Biosciences researchers have used Collaborative Cross mice, a mouse model system designed to mimic the diversity of human populations, to identify a set of genetic factors that could help refine treatment approaches for a fast-growing form of breast cancer.
This cancer type, which makes up about a third of all breast cancers, over-amplifies a protein called human epidermal growth factor receptor 2 (HER2). While HER2 helps control cell proliferation in normal cells, cancer cells with too much HER2 may multiply rapidly and spread more easily. HER2-positive breast cancer is not only aggressive, it is also frequently resistant to chemo-, radio-, and hormone therapies, with 70% of patients not responding to drug treatment. Moreover, a subset of patients who initially respond will ultimately develop resistance.
Scientists in Berkeley Lab’s Biological Systems and Engineering (BSE) Division were interested in understanding why some patients respond to treatment while others do not, with the ultimate goal of developing more tailored therapeutic strategies. In a previous study using mice, the team had determined that genetic background strongly impacts progression for this type of breast cancer. Such laboratory experiments with mice—which share about 97.5% of their functional DNA with homo sapiens—can be carefully controlled and monitored, providing a powerful means of parsing the contribution of genetics to cancer in people. But like many typical mouse studies, the researchers had only studied one strain of mouse, which means they likely missed important genetic variants at play in more diverse human populations. In their latest study, the researchers reexamined the effects of genetics on this form of breast cancer, this time using Collaborative Cross mice as a way to realistically approximate the genetic variety seen in human populations while still maintaining the precision of a lab-based experiment.
“Only a few genes had been studied and shown to be related to this cancer,“ said Jian-Hua Mao, a BSE senior scientist and lead author on the study. “We were interested in identifying additional genes that may be affecting tumor development and drug resistance.”
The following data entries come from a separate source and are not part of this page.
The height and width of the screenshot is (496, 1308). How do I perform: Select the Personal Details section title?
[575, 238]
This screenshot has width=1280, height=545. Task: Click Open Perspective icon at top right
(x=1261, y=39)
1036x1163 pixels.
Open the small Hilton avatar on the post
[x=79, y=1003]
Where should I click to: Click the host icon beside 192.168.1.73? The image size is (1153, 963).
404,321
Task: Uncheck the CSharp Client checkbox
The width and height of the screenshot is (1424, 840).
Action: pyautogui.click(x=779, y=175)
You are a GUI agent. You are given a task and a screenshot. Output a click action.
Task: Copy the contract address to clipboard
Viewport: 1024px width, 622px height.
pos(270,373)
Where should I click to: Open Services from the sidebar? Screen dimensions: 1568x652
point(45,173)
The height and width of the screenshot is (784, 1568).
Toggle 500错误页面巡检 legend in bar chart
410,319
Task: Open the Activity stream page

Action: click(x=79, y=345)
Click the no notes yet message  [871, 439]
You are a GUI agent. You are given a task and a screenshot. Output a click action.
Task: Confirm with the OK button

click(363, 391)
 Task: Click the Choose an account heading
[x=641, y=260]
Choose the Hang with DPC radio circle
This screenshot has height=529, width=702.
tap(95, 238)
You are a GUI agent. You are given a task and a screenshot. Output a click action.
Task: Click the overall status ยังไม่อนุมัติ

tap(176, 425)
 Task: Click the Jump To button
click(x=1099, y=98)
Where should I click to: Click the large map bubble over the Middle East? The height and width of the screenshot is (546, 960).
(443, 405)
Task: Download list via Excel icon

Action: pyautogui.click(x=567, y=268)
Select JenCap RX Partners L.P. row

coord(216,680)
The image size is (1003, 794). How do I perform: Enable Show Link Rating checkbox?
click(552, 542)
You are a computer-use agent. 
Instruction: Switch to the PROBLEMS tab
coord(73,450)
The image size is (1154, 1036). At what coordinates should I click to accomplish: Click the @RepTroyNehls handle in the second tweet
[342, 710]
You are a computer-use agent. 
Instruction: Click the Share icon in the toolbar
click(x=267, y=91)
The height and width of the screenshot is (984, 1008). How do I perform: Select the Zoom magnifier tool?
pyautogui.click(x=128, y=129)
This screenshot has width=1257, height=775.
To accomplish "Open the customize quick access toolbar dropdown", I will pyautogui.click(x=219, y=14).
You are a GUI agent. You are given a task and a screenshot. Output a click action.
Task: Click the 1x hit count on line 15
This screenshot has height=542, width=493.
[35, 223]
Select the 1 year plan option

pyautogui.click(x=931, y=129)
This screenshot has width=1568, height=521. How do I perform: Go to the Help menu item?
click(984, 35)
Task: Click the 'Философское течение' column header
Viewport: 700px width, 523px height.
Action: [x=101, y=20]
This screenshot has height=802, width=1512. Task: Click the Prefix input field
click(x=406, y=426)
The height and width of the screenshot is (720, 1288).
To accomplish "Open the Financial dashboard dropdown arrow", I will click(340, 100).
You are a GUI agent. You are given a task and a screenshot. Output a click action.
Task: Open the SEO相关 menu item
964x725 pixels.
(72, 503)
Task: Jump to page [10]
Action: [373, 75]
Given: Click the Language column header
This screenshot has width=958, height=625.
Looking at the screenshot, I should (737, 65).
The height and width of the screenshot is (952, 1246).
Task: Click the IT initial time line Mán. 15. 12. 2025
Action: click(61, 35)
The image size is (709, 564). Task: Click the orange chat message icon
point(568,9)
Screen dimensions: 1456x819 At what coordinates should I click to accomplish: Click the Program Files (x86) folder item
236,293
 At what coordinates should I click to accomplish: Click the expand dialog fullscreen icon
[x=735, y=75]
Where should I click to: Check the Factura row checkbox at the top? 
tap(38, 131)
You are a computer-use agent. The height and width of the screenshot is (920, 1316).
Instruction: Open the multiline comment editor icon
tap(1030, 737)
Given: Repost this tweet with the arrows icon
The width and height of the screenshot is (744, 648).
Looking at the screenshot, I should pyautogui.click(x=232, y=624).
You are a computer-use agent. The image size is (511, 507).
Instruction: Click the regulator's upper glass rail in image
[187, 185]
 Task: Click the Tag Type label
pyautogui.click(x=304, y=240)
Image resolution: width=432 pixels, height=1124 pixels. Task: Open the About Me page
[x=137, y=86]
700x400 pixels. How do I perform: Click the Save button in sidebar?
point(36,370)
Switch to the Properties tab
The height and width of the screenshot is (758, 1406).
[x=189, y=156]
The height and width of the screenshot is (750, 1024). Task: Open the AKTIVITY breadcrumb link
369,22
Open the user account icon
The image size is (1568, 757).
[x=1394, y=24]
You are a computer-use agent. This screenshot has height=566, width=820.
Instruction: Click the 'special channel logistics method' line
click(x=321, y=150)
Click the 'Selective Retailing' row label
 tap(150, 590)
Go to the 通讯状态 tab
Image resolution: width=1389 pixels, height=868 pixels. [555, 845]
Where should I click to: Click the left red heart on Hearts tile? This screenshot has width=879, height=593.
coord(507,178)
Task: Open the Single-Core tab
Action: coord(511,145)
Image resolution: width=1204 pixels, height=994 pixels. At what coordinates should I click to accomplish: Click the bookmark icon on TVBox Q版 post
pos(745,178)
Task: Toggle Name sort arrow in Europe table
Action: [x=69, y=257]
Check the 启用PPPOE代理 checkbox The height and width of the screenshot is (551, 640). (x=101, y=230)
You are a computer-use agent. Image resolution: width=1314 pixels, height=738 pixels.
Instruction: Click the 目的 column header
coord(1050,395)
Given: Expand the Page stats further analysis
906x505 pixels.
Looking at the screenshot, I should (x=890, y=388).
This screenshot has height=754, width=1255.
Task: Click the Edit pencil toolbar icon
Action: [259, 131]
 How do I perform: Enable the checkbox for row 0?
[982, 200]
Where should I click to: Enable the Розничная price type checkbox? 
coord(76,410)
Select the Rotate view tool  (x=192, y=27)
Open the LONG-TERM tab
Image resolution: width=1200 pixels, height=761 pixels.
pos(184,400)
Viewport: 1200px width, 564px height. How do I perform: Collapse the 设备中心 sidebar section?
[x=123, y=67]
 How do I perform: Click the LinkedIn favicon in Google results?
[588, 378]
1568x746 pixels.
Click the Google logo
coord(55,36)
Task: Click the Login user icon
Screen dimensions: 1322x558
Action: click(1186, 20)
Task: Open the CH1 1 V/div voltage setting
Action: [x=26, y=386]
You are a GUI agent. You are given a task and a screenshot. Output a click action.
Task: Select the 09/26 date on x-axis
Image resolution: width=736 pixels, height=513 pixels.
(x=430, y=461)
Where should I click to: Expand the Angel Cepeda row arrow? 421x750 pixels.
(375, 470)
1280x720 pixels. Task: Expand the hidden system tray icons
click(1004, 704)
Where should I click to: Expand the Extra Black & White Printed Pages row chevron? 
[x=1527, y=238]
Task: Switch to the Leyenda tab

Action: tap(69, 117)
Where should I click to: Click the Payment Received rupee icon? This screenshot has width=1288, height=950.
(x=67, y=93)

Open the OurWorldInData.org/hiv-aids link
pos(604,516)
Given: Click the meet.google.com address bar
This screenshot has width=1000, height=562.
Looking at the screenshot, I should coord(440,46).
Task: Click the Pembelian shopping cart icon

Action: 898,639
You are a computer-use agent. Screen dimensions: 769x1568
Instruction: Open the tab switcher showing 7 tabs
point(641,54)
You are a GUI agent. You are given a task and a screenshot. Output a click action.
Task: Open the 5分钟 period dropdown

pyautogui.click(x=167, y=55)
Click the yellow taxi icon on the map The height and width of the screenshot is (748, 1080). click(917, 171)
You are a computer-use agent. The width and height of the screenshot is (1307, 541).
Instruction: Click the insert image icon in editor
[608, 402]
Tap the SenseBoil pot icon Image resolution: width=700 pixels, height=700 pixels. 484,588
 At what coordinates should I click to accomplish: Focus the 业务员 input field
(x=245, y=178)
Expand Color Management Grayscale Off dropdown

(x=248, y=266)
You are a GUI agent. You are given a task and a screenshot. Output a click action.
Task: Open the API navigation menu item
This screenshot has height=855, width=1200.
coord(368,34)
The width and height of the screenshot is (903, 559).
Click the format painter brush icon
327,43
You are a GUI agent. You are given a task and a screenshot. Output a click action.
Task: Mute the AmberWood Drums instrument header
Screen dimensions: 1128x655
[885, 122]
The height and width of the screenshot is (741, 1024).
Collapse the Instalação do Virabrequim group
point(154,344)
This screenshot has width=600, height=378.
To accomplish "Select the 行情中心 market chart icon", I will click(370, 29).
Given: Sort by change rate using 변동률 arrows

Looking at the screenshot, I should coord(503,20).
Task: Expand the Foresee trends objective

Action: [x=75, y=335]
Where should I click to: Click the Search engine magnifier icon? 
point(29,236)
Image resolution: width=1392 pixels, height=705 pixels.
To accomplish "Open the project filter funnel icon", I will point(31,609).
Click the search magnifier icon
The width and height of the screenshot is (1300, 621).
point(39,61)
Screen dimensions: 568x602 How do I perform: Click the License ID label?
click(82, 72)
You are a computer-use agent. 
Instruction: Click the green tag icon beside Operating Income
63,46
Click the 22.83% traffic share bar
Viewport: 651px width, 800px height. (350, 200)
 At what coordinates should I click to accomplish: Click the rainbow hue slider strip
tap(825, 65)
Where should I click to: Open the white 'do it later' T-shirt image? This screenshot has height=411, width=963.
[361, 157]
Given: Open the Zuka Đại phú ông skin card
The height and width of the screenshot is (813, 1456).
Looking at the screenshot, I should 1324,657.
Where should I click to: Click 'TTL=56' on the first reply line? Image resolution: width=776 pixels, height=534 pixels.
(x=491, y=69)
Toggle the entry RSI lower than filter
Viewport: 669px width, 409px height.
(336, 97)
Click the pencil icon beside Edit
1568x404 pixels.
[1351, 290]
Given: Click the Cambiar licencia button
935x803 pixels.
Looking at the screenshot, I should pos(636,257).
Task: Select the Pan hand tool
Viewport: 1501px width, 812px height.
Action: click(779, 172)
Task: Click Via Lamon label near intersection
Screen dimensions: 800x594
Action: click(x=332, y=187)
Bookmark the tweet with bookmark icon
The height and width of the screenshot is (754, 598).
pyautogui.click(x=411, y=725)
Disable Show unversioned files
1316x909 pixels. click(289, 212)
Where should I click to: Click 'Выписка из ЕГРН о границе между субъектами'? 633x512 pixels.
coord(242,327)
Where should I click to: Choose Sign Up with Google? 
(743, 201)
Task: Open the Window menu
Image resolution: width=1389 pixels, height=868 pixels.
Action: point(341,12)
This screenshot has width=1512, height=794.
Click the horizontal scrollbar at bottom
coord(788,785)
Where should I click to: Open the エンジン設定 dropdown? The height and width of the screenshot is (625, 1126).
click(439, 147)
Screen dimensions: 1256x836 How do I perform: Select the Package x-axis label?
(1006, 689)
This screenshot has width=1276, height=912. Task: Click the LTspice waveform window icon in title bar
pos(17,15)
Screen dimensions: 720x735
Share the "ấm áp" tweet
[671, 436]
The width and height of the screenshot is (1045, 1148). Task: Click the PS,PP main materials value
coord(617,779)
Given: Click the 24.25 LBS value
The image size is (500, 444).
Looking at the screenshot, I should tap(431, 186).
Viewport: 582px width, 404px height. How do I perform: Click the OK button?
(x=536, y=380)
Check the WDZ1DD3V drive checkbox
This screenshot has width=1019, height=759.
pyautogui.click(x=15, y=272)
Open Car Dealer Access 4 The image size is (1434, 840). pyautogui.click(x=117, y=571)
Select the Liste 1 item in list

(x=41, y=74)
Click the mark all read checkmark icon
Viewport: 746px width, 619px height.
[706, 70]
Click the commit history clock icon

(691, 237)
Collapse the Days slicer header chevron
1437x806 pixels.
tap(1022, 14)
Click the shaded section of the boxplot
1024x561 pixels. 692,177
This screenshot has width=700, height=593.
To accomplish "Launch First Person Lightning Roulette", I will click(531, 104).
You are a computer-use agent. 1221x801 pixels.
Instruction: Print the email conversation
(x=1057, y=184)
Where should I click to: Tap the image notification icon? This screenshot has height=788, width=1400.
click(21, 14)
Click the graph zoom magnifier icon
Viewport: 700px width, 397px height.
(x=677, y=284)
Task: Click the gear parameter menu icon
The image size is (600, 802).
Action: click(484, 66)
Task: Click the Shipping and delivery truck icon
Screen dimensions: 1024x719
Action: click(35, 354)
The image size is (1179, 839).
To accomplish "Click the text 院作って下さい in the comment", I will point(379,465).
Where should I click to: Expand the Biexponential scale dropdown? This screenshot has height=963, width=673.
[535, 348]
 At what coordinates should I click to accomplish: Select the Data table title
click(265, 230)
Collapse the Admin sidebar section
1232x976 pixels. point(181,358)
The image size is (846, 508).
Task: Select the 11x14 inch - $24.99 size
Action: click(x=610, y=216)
The researchers started by crossbreeding mice with the mouse version of the HER2+ gene with multiple strains of Collaborative Cross mice, resulting in a hybrid population of mice that had both the mutant breast cancer gene and a relatively high amount of genetic diversity. They then studied this heterogenous mouse cohort, tracking which mice developed tumors and how those tumors responded to chemotherapy. Analyzing the genomes of all the mice in the cohort revealed a set of 20 genes that were strongly associated with tumor onset, number and spread. The researchers combined these genes into a tumor-susceptibility gene signature that they hoped could be used as a scoring system to predict breast cancer prognosis and treatment outcomes in people.
To investigate whether the genes that they had identified in mice had clinical relevance for human patients, the team consulted population-scale genetic data made publicly available through The Cancer Genome Atlas (TCGA) project. They found that the human genes that functionally correspond to the 20 mouse genes they had identified all had altered expression patterns in breast cancer patients. Furthermore, expression patterns for those genes correlated with different clinical outcomes: Patients who scored low on the combined tumor-susceptibility metric had more favorable prognoses and were more responsive to chemotherapy. When tested on a large dataset of drug treatment responses in breast cancer patients, the team’s new signature outperformed available technology on optimizing drug selection. “It takes multiple steps between a fundamental discovery like ours and real clinical utility,” said Hang Chang, a BSE staff scientist and corresponding author on the study. “But that’s a very positive signal that lays the groundwork for future clinical evaluations and trials.”
In a clinical landscape where genetic technologies have improved and interest in personalized medicine have become more widespread, the researchers anticipate that their gene signature could be used as a biomarker for predicting patient treatment response. Anticipating how a given patient will respond to treatment may circumvent unnecessary drug exposures in patients unlikely to experience clinical advantages, and open up new avenues for treatments that are more patient-specific.
Both the scale of the study, with its mouse cohort of over 700, and its population-based approach were important design aspects that helped the team detect novel genes of interest and build toward an improved understanding of the genetic underpinnings of HER2+ breast cancer biology and drug resistance. Along with the new susceptibility genes identified in the study, the researchers observed several cases of cancer spreading to the lungs. While this progression is consistent with what clinicians commonly see for HER2+ breast cancer in humans, it had not been seen before in a mouse model. This finding suggests that the dynamics of cancer spreading to different organs may be mediated by genetic factors, and underscores the robustness of the Collaborative Cross approach for representing how this cancer behaves in genetically diverse human populations.
Additional BSE-affiliated contributors to this work include research scientist Jamie Inman, affiliate senior scientist Antoine Snijders, and affiliate scientist Pin Wang. The team also included collaborators from University of California, San Francisco and the University of Salamanca.